What I'd like to create is a new 'trusted contributors' group, or more specifically, an acl project.
The purpose: To serve as a minimal policy control for access to certain features in phabricator which might be prone to abuse. Things like creating a paste, editing tasks, uploading files, or anything else that we identify to be an easy target for spammers or other kinds of abuse from outside the community.
Membership should be maximally-inclusive, essentially anyone who has demonstrated constructive contributions in any area of the wikimedia community should be added - and any member should be able to add members to the group.
Think of it as similar to Project-Admins and Diffusion-Repository-Administrators but with much less specialized/technical requirements for membership, no specific responsibilities, just a tiny barrier to abuse.
Upon writing this task and reviewing what the upstream phabricator project is doing, I thought of proposing an alternative solution, which is as follows:
- Rename project-admins to something like Trusted-Contributors or Trusted-Contributors
- Open up the membership to be much more inclusive of all contributors
- This would generalize the group's purpose to be much less specific.

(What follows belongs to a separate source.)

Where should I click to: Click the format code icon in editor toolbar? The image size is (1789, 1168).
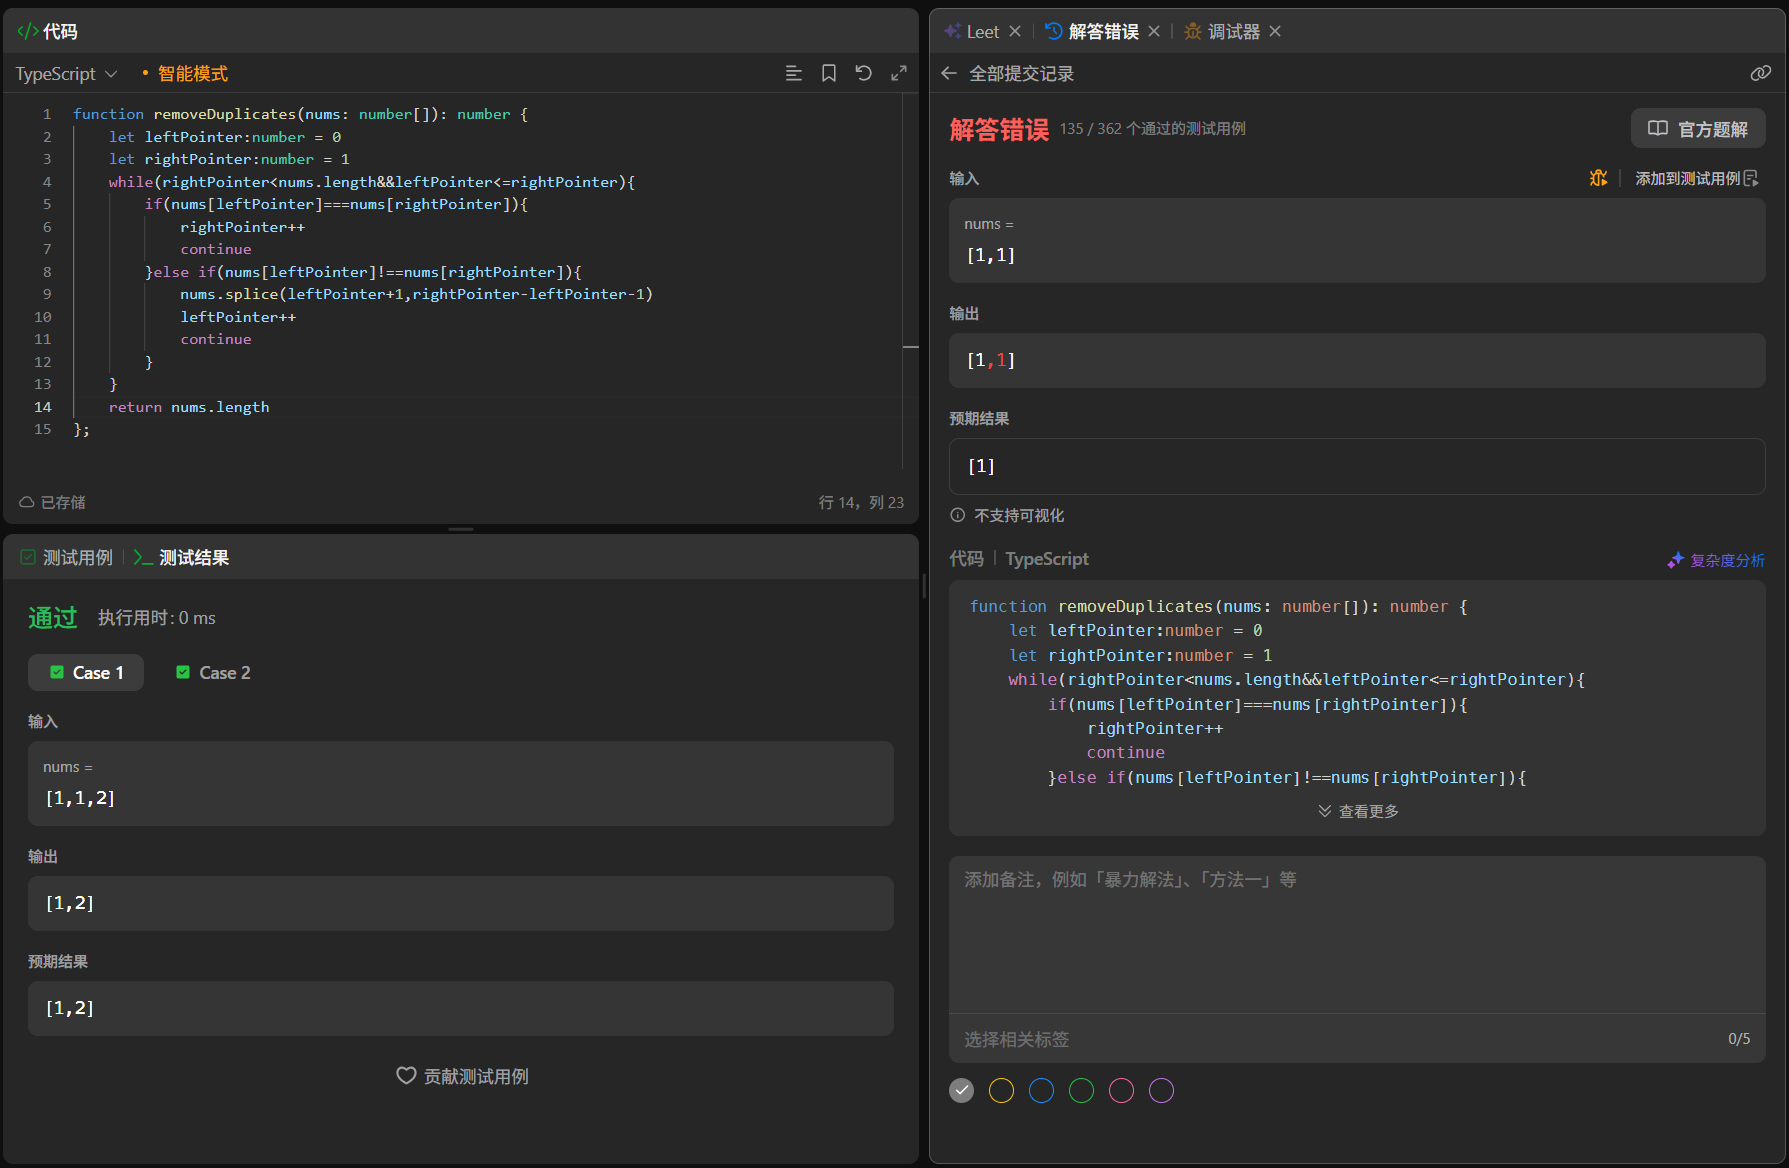[x=794, y=74]
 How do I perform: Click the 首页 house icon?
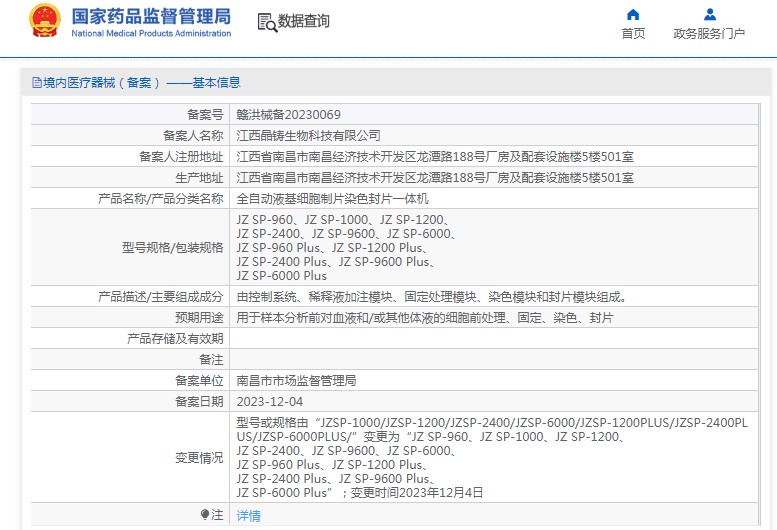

Then we wouldn't need a new project for the additional anti-abuse purposes that I am attempting to address with this task.
This really works nicely with the changes we have been discussing in T139210: Abandon (or at least strongly simplify) project creation policy...
 The Upstream Phabricator has handled a similar problem with two group projects for contributors: #community and #blessed-committers which control general and repository-specific access, respectively.